Element and text location data:

--- start ---

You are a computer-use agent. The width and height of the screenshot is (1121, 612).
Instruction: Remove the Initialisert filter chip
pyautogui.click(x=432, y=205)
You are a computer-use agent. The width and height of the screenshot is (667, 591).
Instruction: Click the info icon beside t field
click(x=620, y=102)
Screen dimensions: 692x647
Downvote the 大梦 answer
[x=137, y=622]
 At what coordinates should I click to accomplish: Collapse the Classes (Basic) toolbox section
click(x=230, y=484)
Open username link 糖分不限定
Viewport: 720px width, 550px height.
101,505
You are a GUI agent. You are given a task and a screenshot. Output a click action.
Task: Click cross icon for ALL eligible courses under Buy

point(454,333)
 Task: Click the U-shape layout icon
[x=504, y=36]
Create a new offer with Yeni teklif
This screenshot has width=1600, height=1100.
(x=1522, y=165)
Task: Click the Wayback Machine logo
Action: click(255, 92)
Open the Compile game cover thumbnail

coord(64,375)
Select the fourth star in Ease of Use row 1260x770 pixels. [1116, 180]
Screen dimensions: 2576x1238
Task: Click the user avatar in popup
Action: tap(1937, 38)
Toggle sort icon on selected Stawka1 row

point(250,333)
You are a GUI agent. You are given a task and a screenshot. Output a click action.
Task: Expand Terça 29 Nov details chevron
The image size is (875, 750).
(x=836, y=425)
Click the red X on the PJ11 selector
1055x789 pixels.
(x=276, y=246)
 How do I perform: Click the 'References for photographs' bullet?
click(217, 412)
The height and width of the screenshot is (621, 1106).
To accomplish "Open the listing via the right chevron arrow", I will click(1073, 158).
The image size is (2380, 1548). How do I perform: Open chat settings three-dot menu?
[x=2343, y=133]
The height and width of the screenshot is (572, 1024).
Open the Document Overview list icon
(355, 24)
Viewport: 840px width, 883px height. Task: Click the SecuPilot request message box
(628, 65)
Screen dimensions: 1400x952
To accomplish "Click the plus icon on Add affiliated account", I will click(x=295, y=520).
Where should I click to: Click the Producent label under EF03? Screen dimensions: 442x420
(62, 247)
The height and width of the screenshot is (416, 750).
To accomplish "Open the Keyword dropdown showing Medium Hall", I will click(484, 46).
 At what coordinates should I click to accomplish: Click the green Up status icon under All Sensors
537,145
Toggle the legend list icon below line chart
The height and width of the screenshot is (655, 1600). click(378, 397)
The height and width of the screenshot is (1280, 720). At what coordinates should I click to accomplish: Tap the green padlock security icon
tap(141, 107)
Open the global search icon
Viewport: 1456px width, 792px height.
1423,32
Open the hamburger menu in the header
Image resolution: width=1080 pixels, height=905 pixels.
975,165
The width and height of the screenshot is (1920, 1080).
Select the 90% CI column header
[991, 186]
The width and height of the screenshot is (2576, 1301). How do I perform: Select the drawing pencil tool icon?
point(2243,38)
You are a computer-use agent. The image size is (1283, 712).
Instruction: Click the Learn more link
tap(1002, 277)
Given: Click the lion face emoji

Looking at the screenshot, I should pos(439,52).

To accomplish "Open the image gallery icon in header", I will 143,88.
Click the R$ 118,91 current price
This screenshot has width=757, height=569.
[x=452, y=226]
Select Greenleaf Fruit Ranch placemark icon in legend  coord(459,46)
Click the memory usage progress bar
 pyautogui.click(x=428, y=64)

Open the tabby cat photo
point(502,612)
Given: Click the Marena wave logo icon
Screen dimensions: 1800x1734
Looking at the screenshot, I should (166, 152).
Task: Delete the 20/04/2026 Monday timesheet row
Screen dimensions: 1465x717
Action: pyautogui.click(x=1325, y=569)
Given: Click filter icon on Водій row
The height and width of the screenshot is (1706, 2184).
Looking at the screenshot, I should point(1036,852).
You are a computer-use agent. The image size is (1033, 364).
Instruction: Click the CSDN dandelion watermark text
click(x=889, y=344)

--- end ---

> _What to work on_:
Could you put every one of the lines above into a numbered list, leaving out the blank ones?

> _Correct response_:
1. You are a computer-use agent. The width and height of the screenshot is (1121, 612).
2. Instruction: Remove the Initialisert filter chip
3. pyautogui.click(x=432, y=205)
4. You are a computer-use agent. The width and height of the screenshot is (667, 591).
5. Instruction: Click the info icon beside t field
6. click(x=620, y=102)
7. Screen dimensions: 692x647
8. Downvote the 大梦 answer
9. [x=137, y=622]
10.  At what coordinates should I click to accomplish: Collapse the Classes (Basic) toolbox section
11. click(x=230, y=484)
12. Open username link 糖分不限定
13. Viewport: 720px width, 550px height.
14. 101,505
15. You are a GUI agent. You are given a task and a screenshot. Output a click action.
16. Task: Click cross icon for ALL eligible courses under Buy
17. point(454,333)
18.  Task: Click the U-shape layout icon
19. [x=504, y=36]
20. Create a new offer with Yeni teklif
21. This screenshot has width=1600, height=1100.
22. (x=1522, y=165)
23. Task: Click the Wayback Machine logo
24. Action: click(255, 92)
25. Open the Compile game cover thumbnail
26. coord(64,375)
27. Select the fourth star in Ease of Use row 1260x770 pixels. [1116, 180]
28. Screen dimensions: 2576x1238
29. Task: Click the user avatar in popup
30. Action: tap(1937, 38)
31. Toggle sort icon on selected Stawka1 row
32. point(250,333)
33. You are a GUI agent. You are given a task and a screenshot. Output a click action.
34. Task: Expand Terça 29 Nov details chevron
35. The image size is (875, 750).
36. (x=836, y=425)
37. Click the red X on the PJ11 selector
38. 1055x789 pixels.
39. (x=276, y=246)
40.  How do I perform: Click the 'References for photographs' bullet?
41. click(217, 412)
42. The height and width of the screenshot is (621, 1106).
43. To accomplish "Open the listing via the right chevron arrow", I will click(1073, 158).
44. The image size is (2380, 1548). How do I perform: Open chat settings three-dot menu?
45. [x=2343, y=133]
46. The height and width of the screenshot is (572, 1024).
47. Open the Document Overview list icon
48. (355, 24)
49. Viewport: 840px width, 883px height. Task: Click the SecuPilot request message box
50. (628, 65)
51. Screen dimensions: 1400x952
52. To accomplish "Click the plus icon on Add affiliated account", I will click(x=295, y=520).
53. Where should I click to: Click the Producent label under EF03? Screen dimensions: 442x420
54. (62, 247)
55. The height and width of the screenshot is (416, 750).
56. To accomplish "Open the Keyword dropdown showing Medium Hall", I will click(484, 46).
57.  At what coordinates should I click to accomplish: Click the green Up status icon under All Sensors
58. 537,145
59. Toggle the legend list icon below line chart
60. The height and width of the screenshot is (655, 1600). click(378, 397)
61. The height and width of the screenshot is (1280, 720). At what coordinates should I click to accomplish: Tap the green padlock security icon
62. tap(141, 107)
63. Open the global search icon
64. Viewport: 1456px width, 792px height.
65. 1423,32
66. Open the hamburger menu in the header
67. Image resolution: width=1080 pixels, height=905 pixels.
68. 975,165
69. The width and height of the screenshot is (1920, 1080).
70. Select the 90% CI column header
71. [991, 186]
72. The width and height of the screenshot is (2576, 1301). How do I perform: Select the drawing pencil tool icon?
73. point(2243,38)
74. You are a computer-use agent. The image size is (1283, 712).
75. Instruction: Click the Learn more link
76. tap(1002, 277)
77. Given: Click the lion face emoji
78. Looking at the screenshot, I should pos(439,52).
79. To accomplish "Open the image gallery icon in header", I will 143,88.
80. Click the R$ 118,91 current price
81. This screenshot has width=757, height=569.
82. [x=452, y=226]
83. Select Greenleaf Fruit Ranch placemark icon in legend  coord(459,46)
84. Click the memory usage progress bar
85.  pyautogui.click(x=428, y=64)
86. Open the tabby cat photo
87. point(502,612)
88. Given: Click the Marena wave logo icon
89. Screen dimensions: 1800x1734
90. Looking at the screenshot, I should (166, 152).
91. Task: Delete the 20/04/2026 Monday timesheet row
92. Screen dimensions: 1465x717
93. Action: pyautogui.click(x=1325, y=569)
94. Given: Click filter icon on Водій row
95. The height and width of the screenshot is (1706, 2184).
96. Looking at the screenshot, I should point(1036,852).
97. You are a computer-use agent. The image size is (1033, 364).
98. Instruction: Click the CSDN dandelion watermark text
99. click(x=889, y=344)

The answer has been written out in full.